■ Exercise instructions:
Format the entries as a JSON list of strings with one string per line and no blank lines, starting at the line that contains "took over serial" and ending at the line that contains "Do Not Sell".

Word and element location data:
---

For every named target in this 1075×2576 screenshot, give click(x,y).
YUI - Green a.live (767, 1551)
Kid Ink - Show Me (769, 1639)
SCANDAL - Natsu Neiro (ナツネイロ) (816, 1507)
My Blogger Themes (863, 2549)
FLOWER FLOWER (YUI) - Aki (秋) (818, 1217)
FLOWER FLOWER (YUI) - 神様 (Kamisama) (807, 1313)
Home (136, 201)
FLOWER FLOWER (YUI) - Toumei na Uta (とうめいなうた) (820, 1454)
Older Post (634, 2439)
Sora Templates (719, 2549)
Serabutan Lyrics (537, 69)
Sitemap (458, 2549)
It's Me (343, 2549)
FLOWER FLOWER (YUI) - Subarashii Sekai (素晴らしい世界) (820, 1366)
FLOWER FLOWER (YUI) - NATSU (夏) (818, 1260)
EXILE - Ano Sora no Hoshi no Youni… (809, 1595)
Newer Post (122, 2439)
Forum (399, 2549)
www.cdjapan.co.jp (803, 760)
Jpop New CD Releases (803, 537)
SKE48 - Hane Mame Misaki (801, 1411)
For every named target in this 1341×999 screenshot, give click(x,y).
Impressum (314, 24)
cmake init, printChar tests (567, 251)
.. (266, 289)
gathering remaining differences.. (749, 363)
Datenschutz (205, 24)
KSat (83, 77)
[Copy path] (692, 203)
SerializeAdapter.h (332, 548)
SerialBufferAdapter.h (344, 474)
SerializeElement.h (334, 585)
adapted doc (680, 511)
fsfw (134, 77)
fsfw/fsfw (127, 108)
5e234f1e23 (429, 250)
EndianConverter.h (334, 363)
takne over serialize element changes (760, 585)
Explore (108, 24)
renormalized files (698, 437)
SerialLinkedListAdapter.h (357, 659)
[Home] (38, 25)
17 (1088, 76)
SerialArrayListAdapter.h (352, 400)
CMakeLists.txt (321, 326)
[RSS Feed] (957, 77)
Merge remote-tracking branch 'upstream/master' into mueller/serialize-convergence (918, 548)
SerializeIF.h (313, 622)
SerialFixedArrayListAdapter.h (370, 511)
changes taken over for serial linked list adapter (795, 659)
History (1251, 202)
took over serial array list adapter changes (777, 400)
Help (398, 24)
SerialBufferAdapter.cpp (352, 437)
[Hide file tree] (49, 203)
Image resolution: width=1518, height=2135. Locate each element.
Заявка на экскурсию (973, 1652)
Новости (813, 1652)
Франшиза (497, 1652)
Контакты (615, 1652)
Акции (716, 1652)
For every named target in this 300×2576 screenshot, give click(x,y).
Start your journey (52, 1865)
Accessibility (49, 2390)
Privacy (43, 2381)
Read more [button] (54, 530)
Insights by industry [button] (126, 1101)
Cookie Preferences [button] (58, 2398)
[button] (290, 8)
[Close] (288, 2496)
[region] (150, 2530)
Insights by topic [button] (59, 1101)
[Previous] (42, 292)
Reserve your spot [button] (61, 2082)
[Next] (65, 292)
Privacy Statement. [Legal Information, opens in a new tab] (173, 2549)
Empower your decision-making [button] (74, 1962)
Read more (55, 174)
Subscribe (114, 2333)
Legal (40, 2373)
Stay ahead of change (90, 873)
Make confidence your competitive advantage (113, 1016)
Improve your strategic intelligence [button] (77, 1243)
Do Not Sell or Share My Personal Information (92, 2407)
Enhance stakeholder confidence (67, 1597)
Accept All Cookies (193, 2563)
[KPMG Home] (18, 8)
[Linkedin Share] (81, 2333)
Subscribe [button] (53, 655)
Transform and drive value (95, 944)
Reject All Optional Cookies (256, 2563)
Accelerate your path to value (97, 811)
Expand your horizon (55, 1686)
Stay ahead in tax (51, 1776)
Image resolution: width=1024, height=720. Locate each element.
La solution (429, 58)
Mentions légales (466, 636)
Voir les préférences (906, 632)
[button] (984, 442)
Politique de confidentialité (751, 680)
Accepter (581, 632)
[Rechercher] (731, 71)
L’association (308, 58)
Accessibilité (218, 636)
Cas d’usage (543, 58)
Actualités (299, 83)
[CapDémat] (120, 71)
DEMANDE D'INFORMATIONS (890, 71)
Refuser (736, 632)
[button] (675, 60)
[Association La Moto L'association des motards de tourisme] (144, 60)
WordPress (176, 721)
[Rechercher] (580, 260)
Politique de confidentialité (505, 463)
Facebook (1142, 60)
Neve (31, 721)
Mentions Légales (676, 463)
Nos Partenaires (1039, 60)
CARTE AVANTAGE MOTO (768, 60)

---

■ The output:
[
  "took over serial array list adapter changes (777, 400)",
  "Help (398, 24)",
  "SerialBufferAdapter.cpp (352, 437)",
  "[Hide file tree] (49, 203)",
  "Image resolution: width=1518, height=2135. Locate each element.",
  "Заявка на экскурсию (973, 1652)",
  "Новости (813, 1652)",
  "Франшиза (497, 1652)",
  "Контакты (615, 1652)",
  "Акции (716, 1652)",
  "For every named target in this 300×2576 screenshot, give click(x,y).",
  "Start your journey (52, 1865)",
  "Accessibility (49, 2390)",
  "Privacy (43, 2381)",
  "Read more [button] (54, 530)",
  "Insights by industry [button] (126, 1101)",
  "Cookie Preferences [button] (58, 2398)",
  "[button] (290, 8)",
  "[Close] (288, 2496)",
  "[region] (150, 2530)",
  "Insights by topic [button] (59, 1101)",
  "[Previous] (42, 292)",
  "Reserve your spot [button] (61, 2082)",
  "[Next] (65, 292)",
  "Privacy Statement. [Legal Information, opens in a new tab] (173, 2549)",
  "Empower your decision-making [button] (74, 1962)",
  "Read more (55, 174)",
  "Subscribe (114, 2333)",
  "Legal (40, 2373)",
  "Stay ahead of change (90, 873)",
  "Make confidence your competitive advantage (113, 1016)",
  "Improve your strategic intelligence [button] (77, 1243)",
  "Do Not Sell or Share My Personal Information (92, 2407)"
]